▶ Exercise goal
The answer must be a bare number: the count of lines below that contain "pages".

▶ Available records

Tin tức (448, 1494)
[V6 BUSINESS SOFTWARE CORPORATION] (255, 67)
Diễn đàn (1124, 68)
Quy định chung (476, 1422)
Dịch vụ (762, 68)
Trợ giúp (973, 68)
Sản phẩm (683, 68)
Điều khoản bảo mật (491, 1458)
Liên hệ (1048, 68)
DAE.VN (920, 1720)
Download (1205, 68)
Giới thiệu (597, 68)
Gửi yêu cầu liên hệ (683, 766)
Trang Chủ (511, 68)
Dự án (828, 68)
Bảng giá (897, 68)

...

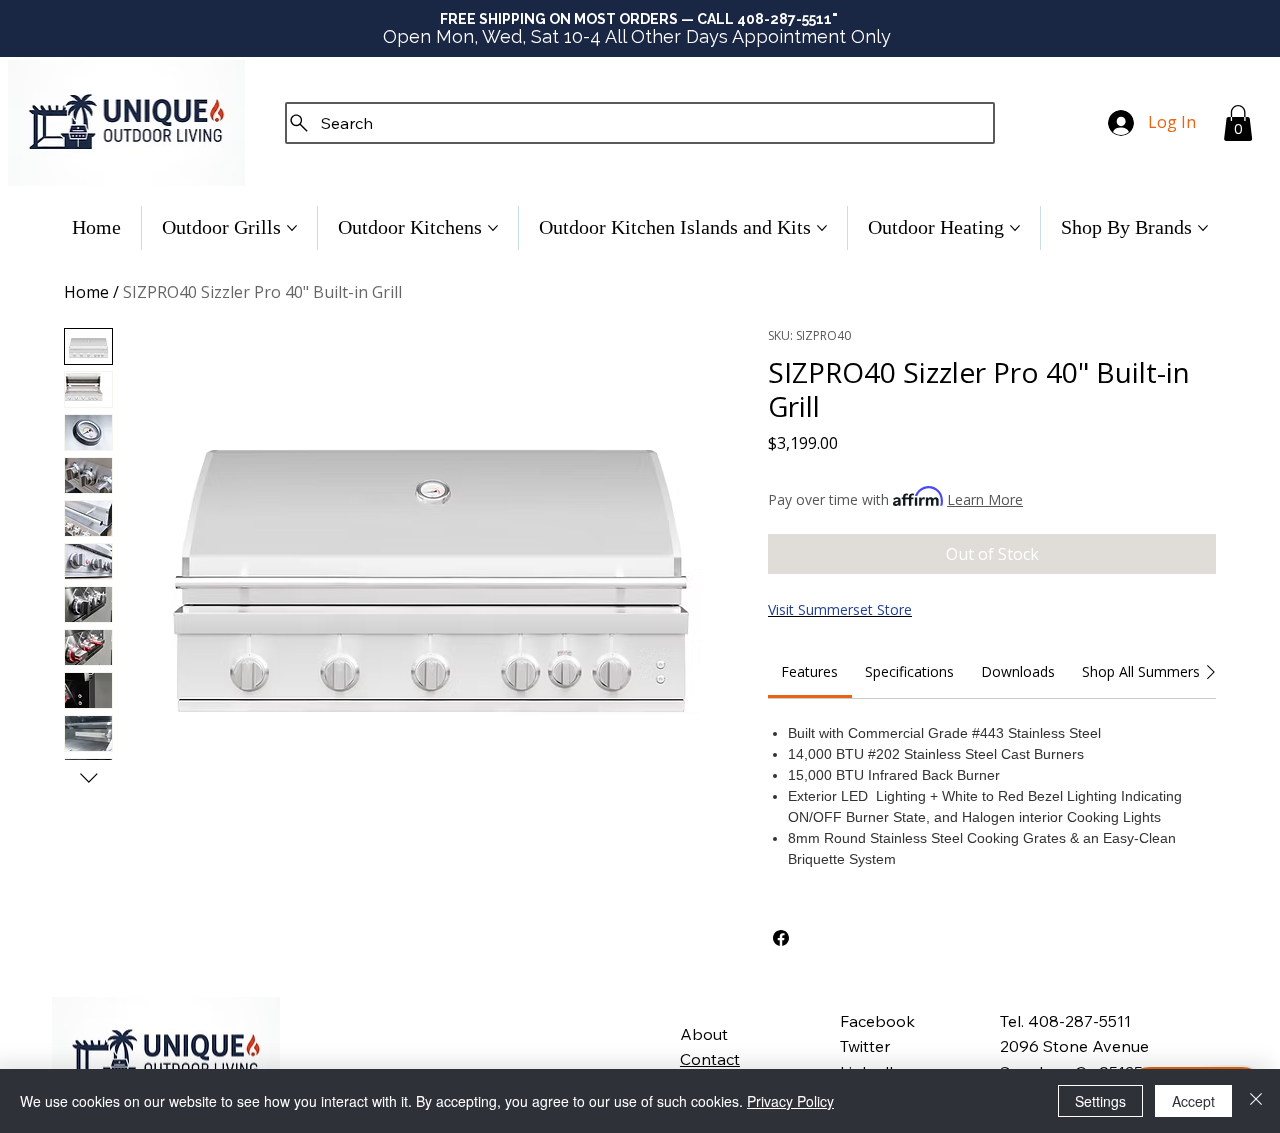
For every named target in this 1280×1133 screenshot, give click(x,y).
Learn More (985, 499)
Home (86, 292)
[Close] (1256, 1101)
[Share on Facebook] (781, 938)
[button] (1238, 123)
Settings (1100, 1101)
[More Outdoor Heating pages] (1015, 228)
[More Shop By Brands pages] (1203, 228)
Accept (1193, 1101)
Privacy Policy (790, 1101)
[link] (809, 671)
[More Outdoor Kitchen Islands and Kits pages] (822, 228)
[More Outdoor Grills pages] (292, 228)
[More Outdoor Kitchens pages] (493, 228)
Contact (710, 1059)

---

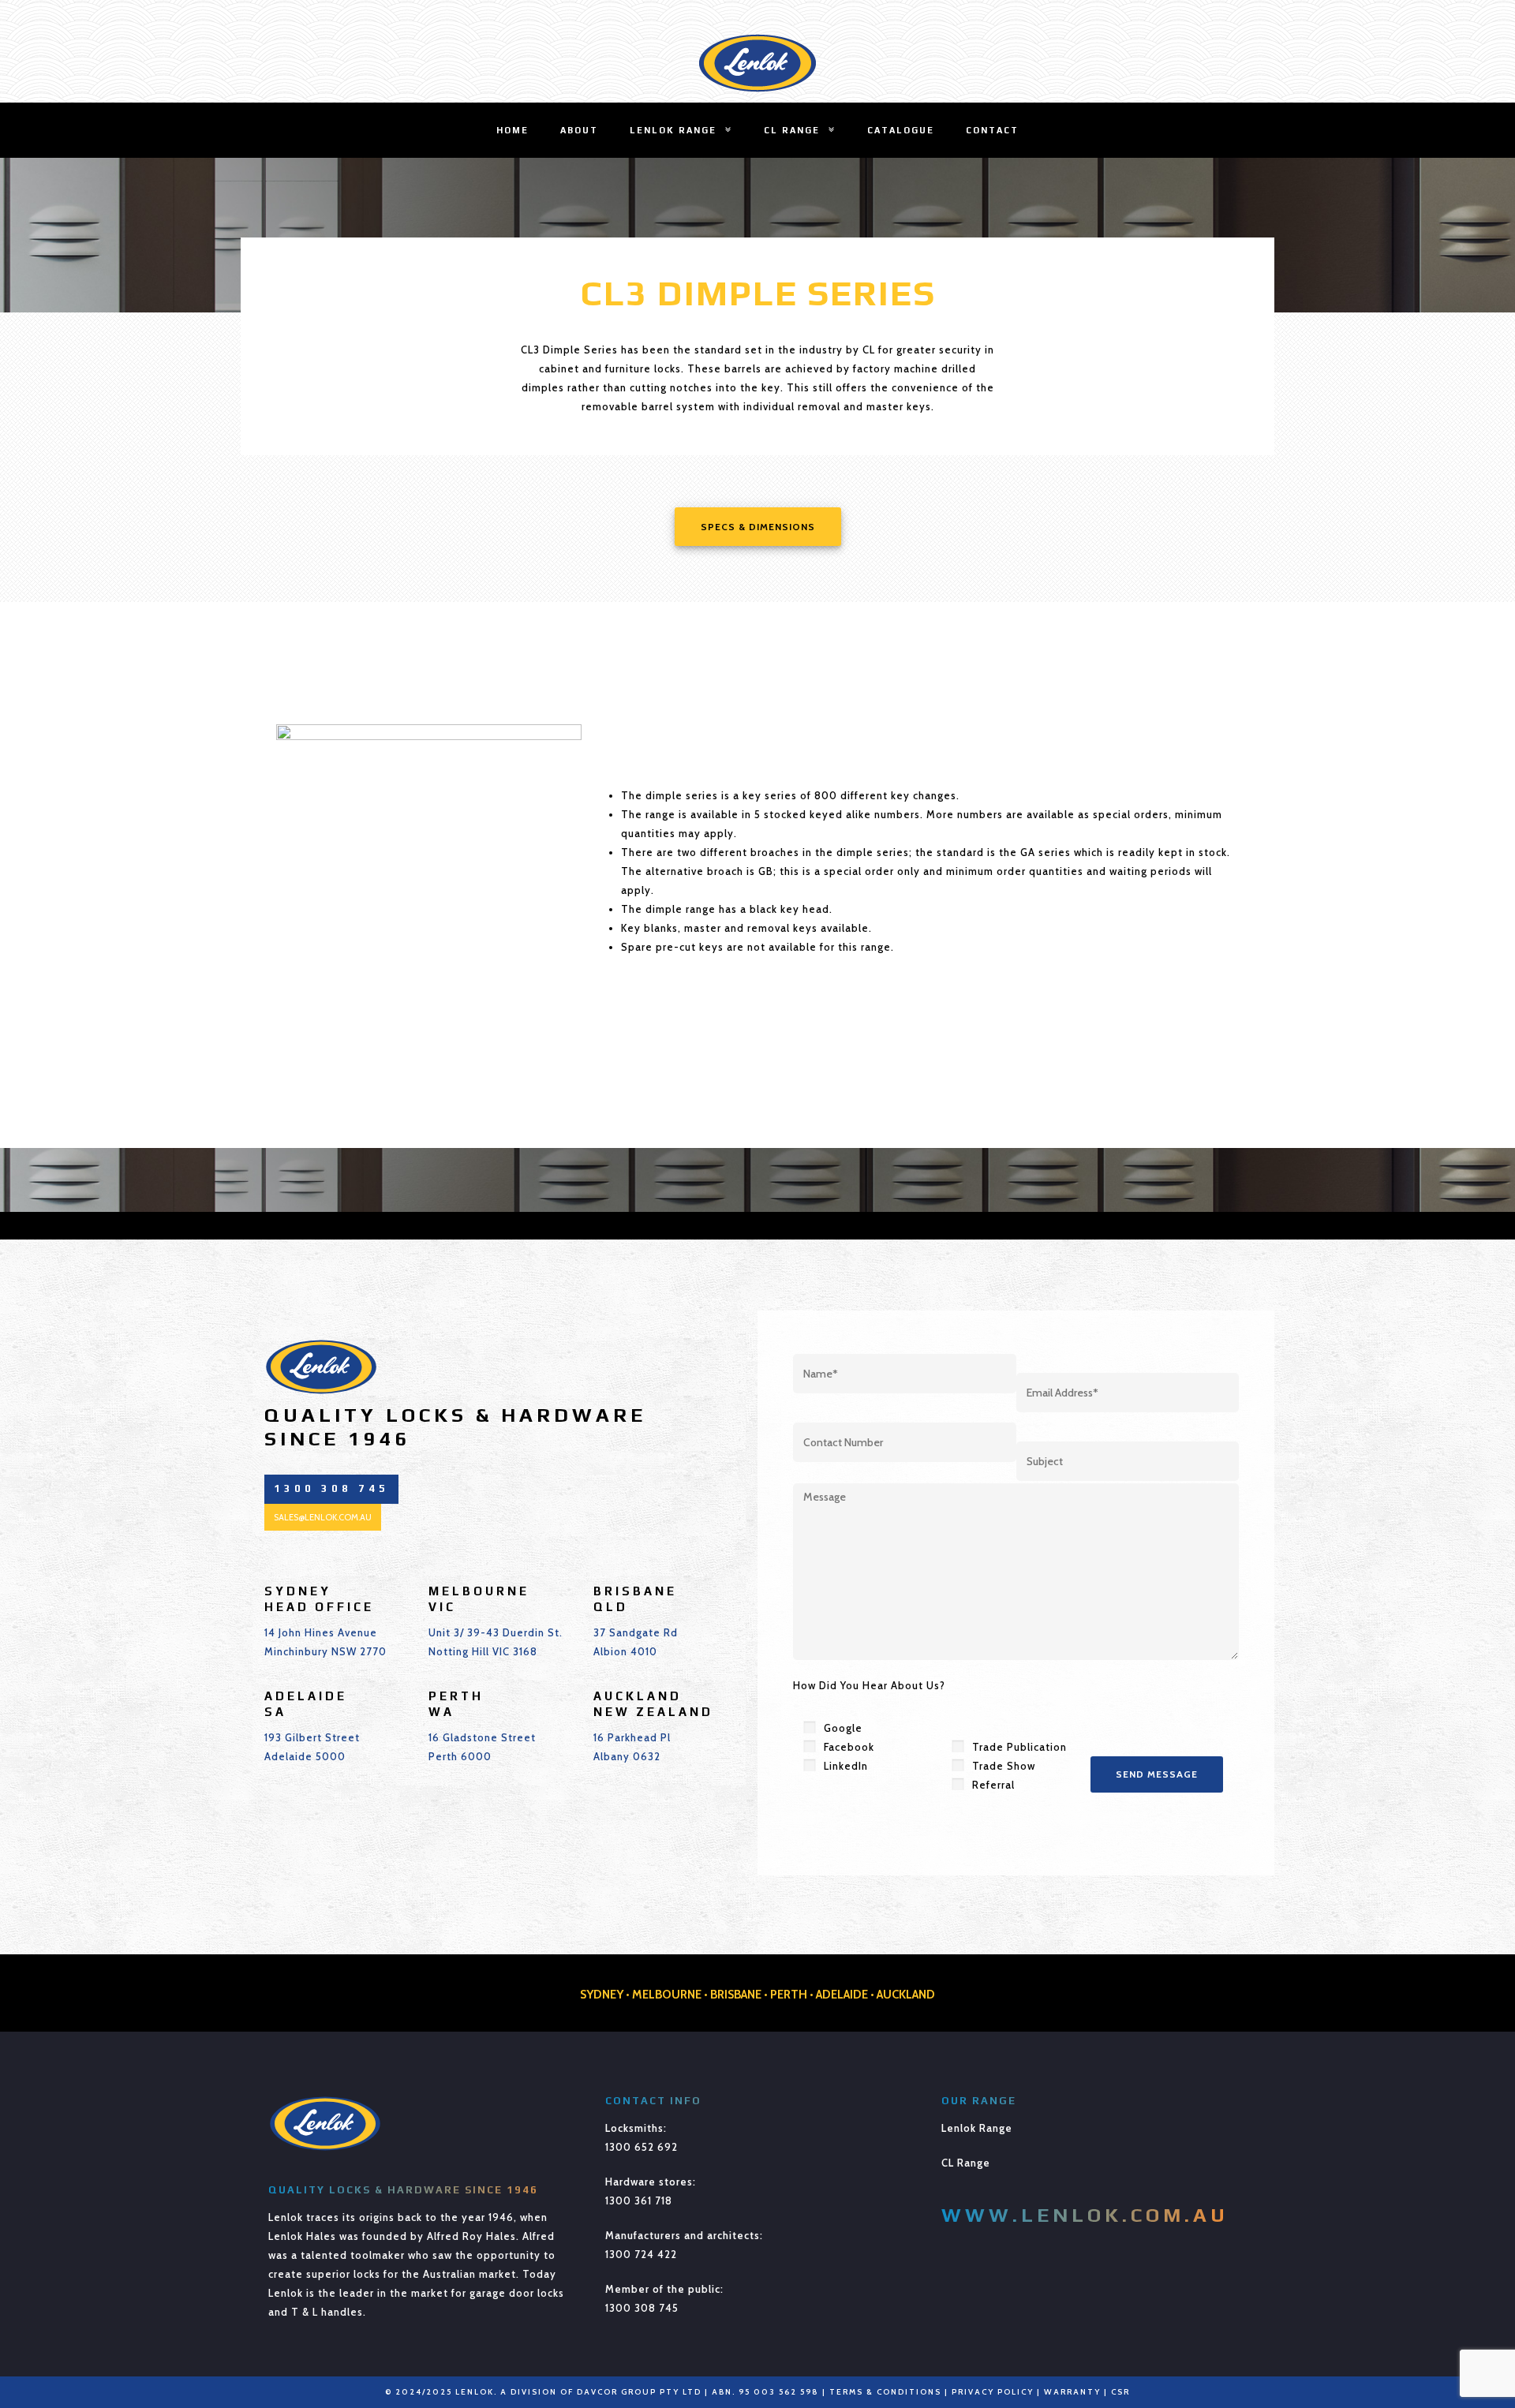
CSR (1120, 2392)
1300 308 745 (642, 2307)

▶ Solution for this problem
5